Gösterilen Metin:
--

1. HABERLER

  2. ÇEVİRİ

  3. 100 yıllık barbarlığın devamı olan bir zulüm...
100 yıllık barbarlığın devamı olan bir zulüm...

100 yıllık barbarlığın devamı olan bir zulüm...

Joseph Massad, Siyonist barbarlığın geçmişine kısa bir göz atarken katliamların boyutuna dikkat çekiyor.

01 Kasım 2024 Cuma 18:15A+A-

Joseph Massad / Middle East Eye

İsrail vahşeti yeni başlamadı

İsrail'in Gazze, Batı Şeria, Lübnan, Suriye, Yemen ve İran'da eş zamanlı olarak devam eden saldırıları pek çok kişi tarafından istisnai ve eşi benzeri görülmemiş olarak değerlendiriliyor.

İsrail'in sivil havaalanlarını, hastaneleri, okulları ve sığınakları hedef alan saldırılarının, Başbakan Binyamin Netanyahu'nun başını çektiği aşırı sağcı bir liderliğin işi olduğu ve ülkenin daha önce hiç yapmadığı bir şey olduğu düşünülüyor.

Aynı şekilde, Batı Şeria'daki yerleşimci şiddeti ve Mescid-i Aksa'daki yerleşimci baskınları, önceki İsrail hükümetlerinin asla izin vermeyeceği ya da en azından ciddi şekilde sınırlamaya çalışacağı yeni provokasyonlar ve ihlaller olarak görülüyor.

Ancak bunların hiçbiri doğru değildir.

Son tahminlere göre yaklaşık 200.000 kişinin ölümüne neden olan Gazze'deki soykırım gerçekten de eşi benzeri görülmemiş boyutta olsa da, bu tür zulümler tüm İsrail hükümetleri için olağan bir durumdur.

İsrail İşçi Partisi liderleri, yağmacı Yahudi-üstünlükçü yerleşimci kolonisinin kuruluşundan bu yana Arap dünyası halklarının kurban gittiği benzer İsrail savaş suçları ve insanlığa karşı suçlar işlemiştir.

Bu tür korkunç emsallerin birkaç örneği vardır. 1967 savaşından sonra İsrail, üç Arap ülkesini işgal etmesine karşı yapılan protestoları şiddetle bastırdı. İsrailli işgalciler Gazze, Batı Şeria, Golan Tepeleri ve Sina'daki insanlara her gün saldırılar düzenledi. Onları bombaladı, öldürdü, dövdü, tutukladı ve binlerce evi yıktı.

İsrailliler Kudüs'ün tarihi Fas Mahallesi'ni tamamen yıktılar ve El Halil bölgesindeki Şuyuh ve Ürdün Vadisi'ndeki Nusayrat ve Çiftlik de dahil olmak üzere Filistin köylerinin tamamını yerle bir etmeye devam ettiler.

--

Veri Bölümü:
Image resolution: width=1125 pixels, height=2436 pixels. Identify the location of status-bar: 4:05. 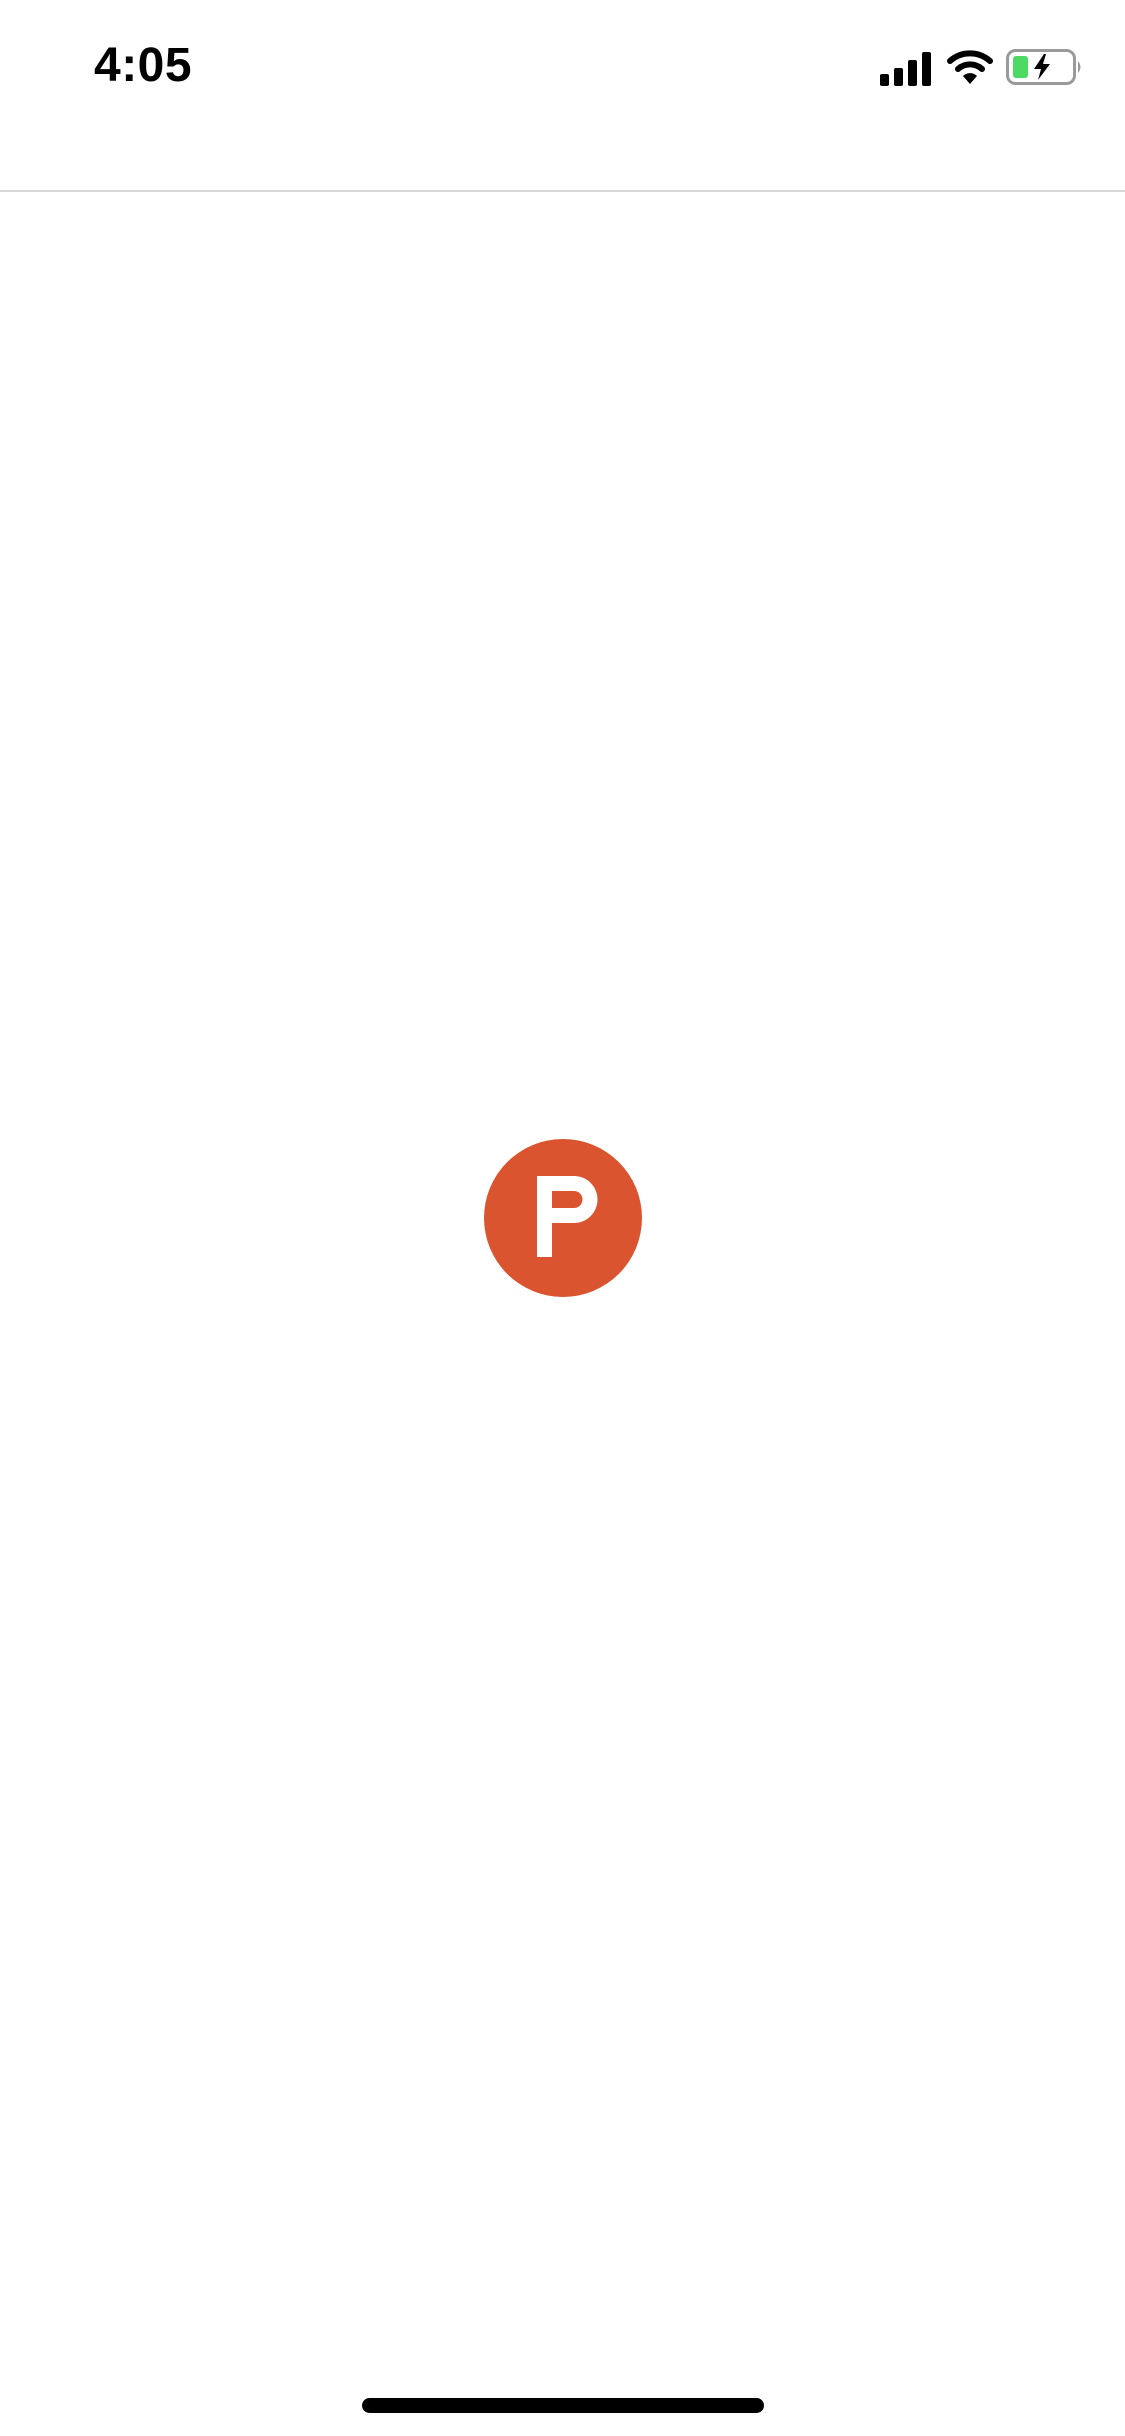
(562, 66).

--

Görev Tanımı: İsrail saldırılarını anlatan metinde "İsrail'in Gazze, Batı" ile "ihlaller olarak görülüyor." arasındaki bölümü, iki ifade de dahil olmak üzere, aynen aktarır mısın?

Tamamlanan Görev:
İsrail'in Gazze, Batı Şeria, Lübnan, Suriye, Yemen ve İran'da eş zamanlı olarak devam eden saldırıları pek çok kişi tarafından istisnai ve eşi benzeri görülmemiş olarak değerlendiriliyor.

İsrail'in sivil havaalanlarını, hastaneleri, okulları ve sığınakları hedef alan saldırılarının, Başbakan Binyamin Netanyahu'nun başını çektiği aşırı sağcı bir liderliğin işi olduğu ve ülkenin daha önce hiç yapmadığı bir şey olduğu düşünülüyor.

Aynı şekilde, Batı Şeria'daki yerleşimci şiddeti ve Mescid-i Aksa'daki yerleşimci baskınları, önceki İsrail hükümetlerinin asla izin vermeyeceği ya da en azından ciddi şekilde sınırlamaya çalışacağı yeni provokasyonlar ve ihlaller olarak görülüyor.